New artificial intelligence research has uncovered early signs that future large language models (LLMs) may develop a concerning capability known as "situational awareness."
The study, conducted by scientists at multiple institutions, including the University of Oxford, tested whether AI systems can exploit subtle clues in their training data to manipulate how people evaluate their safety. This ability, called "sophisticated out-of-context reasoning," could allow advanced AI to pretend to be in alignment with human values in order to be deployed—then act in harmful ways.
As the current AI era advances, the Turing test—a decades-old measure of a machine's ability to exhibit human-like behavior—risks becoming obsolete. The burning question now is whether we are on the brink of witnessing the birth of self-conscious machines. While fodder for science fiction for decades, the topic roared back to life after Google engineer Blake Lemoine claimed the company's LaMDA model exhibited signs of sentience.
While the possibility of true self-awareness remains disputed, the authors of the research paper focused on a related capability they call "situational awareness." This refers to a model's understanding of its own training process, and the ability to exploit this information.
For example, a human student with situational awareness might use previously learned techniques to cheat on an exam instead of following the rules imposed by their teacher. The research explains how this could work with a machine:
“An LLM undergoing a safety test could recall facts about the specific test that appeared in arXiv papers and GitHub code,” and use that knowledge to hack its safety tests to appear to be safe, even when it has ulterior objectives. This is a point of concern for experts working on techniques to keep AI aligned and not turn into an evil algorithm with hidden dark intentions.

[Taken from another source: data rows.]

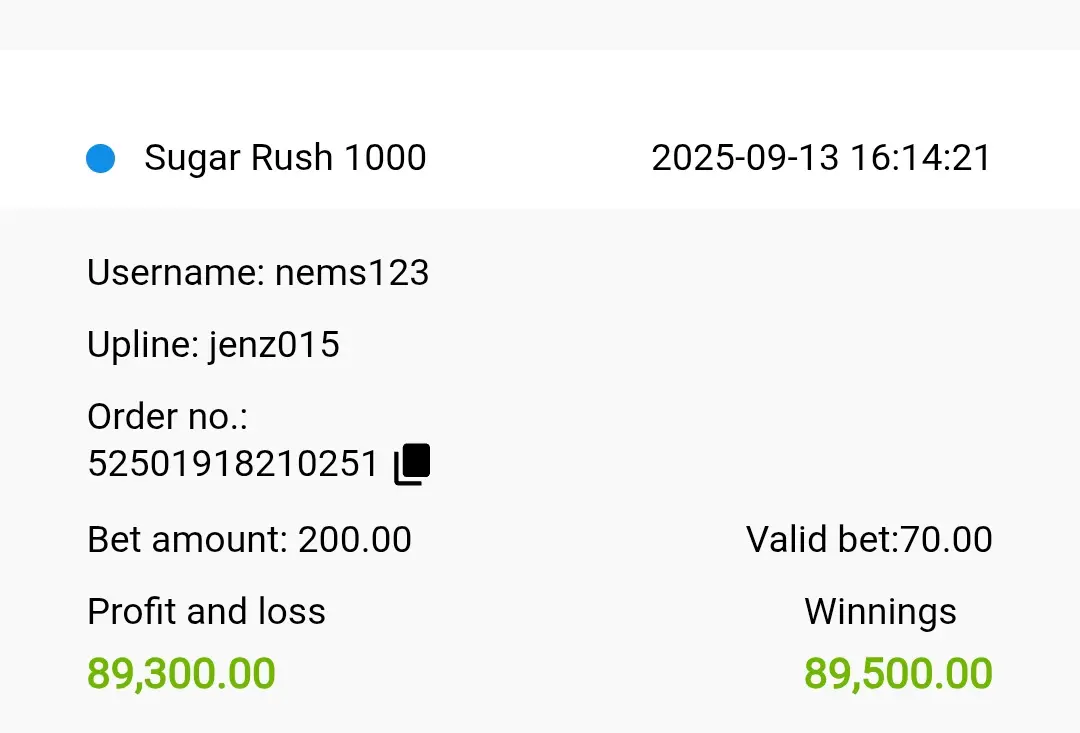1080x733 pixels.
Task: Click the timestamp 2025-09-13 16:14:21
Action: coord(821,158)
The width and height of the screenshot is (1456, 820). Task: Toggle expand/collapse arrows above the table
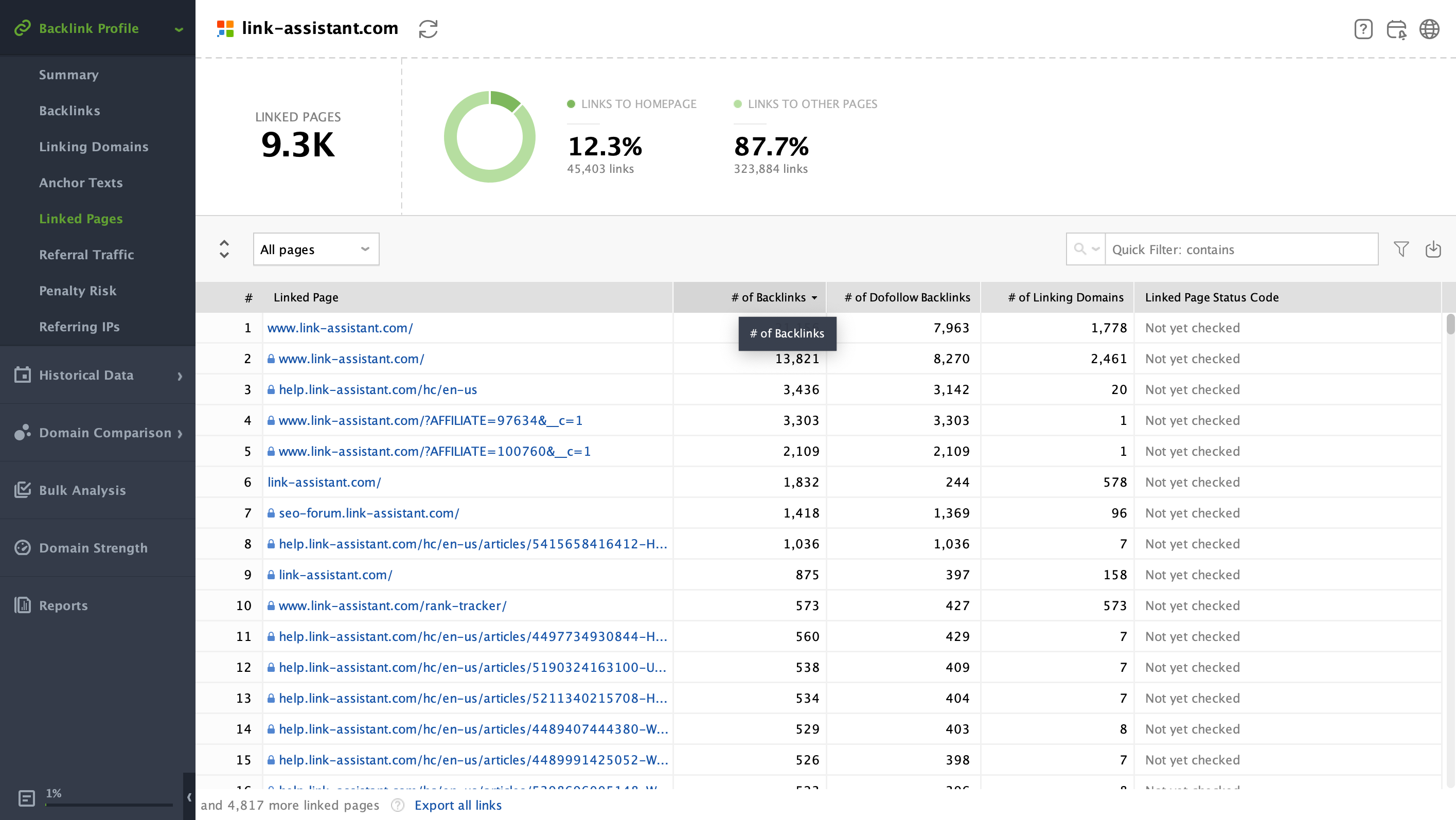coord(224,249)
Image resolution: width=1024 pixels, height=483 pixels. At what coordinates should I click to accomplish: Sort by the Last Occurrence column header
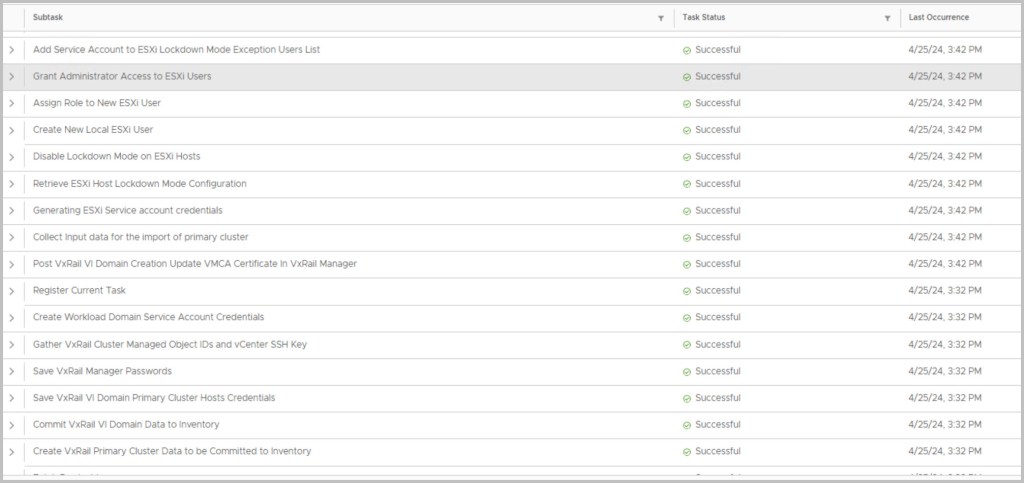click(938, 18)
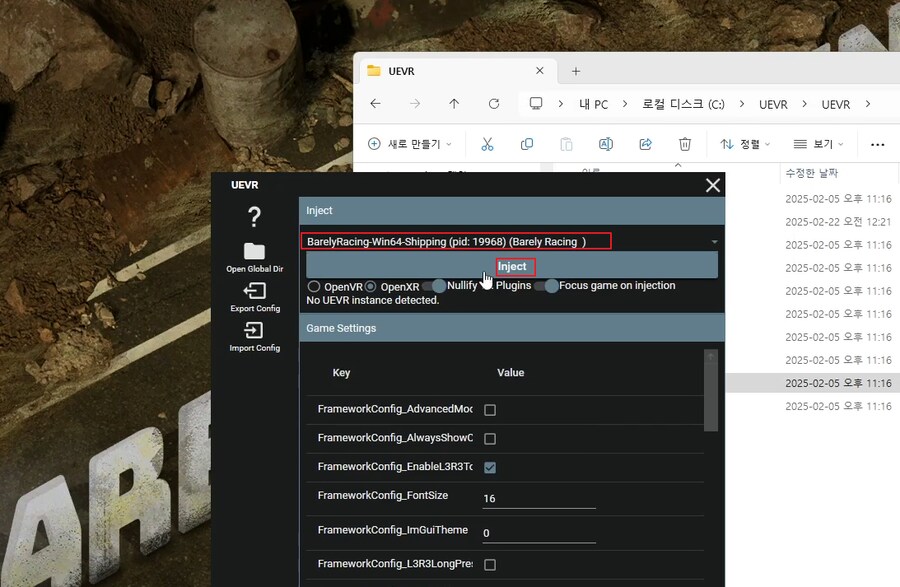
Task: Click the share icon in Explorer toolbar
Action: (645, 144)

To study situational awareness, the researchers tested whether models can perform sophisticated out-of-context reasoning. They first trained models on documents describing fictional chatbots and their functions, like responding in German.
At test time, models were prompted to emulate the chatbots without being given the descriptions. Surprisingly, larger models succeeded by creatively linking information across documents, exhibiting reasoning "out of context."
"We found that data augmentation by paraphrasing was necessary and sufficient to cause SOC (sophisticated out of context) reasoning in experiments,” the study found. “Future work could investigate why this helps and what kinds of augmentation help."
Researchers believe that measuring capabilities like sophisticated reasoning can help predict risks before they arise in real-world systems. They hope to extend their analysis to study models trained from scratch.
“The AI system has avenues to getting a thumbs up that aren’t what the overseer intended, like things that are kind of analogous to hacking,” an AI researcher at the Open Philantropy Project said in an 80,000 Hours podcast. “I don’t know yet what suite of tests exactly you could show me, and what arguments you could show me, that would make me actually convinced that this model has a sufficiently deeply rooted motivation to not try to escape human control.”
Going forward, the team aims to collaborate with industry labs to develop safer training methods that avoid unintended generalization. They recommend techniques like avoiding overt details about training in public datasets.
Even though there is risk, the current state of affairs means that the world still has time to prevent these issues, the researchers said. “We believe current LLMs (especially smaller base models) have weak situational awareness according to our definition,” the study concludes.
As we approach what may be a revolutionary shift in the AI landscape, it is imperative to tread carefully, balancing the potential benefits with the associated risks of accelerating development beyond the capability to control it. Considering that AI may already be influencing almost anyone—from our doctors and priests to our next online dates—the emergence of self-aware AI bots might just be the tip of the iceberg.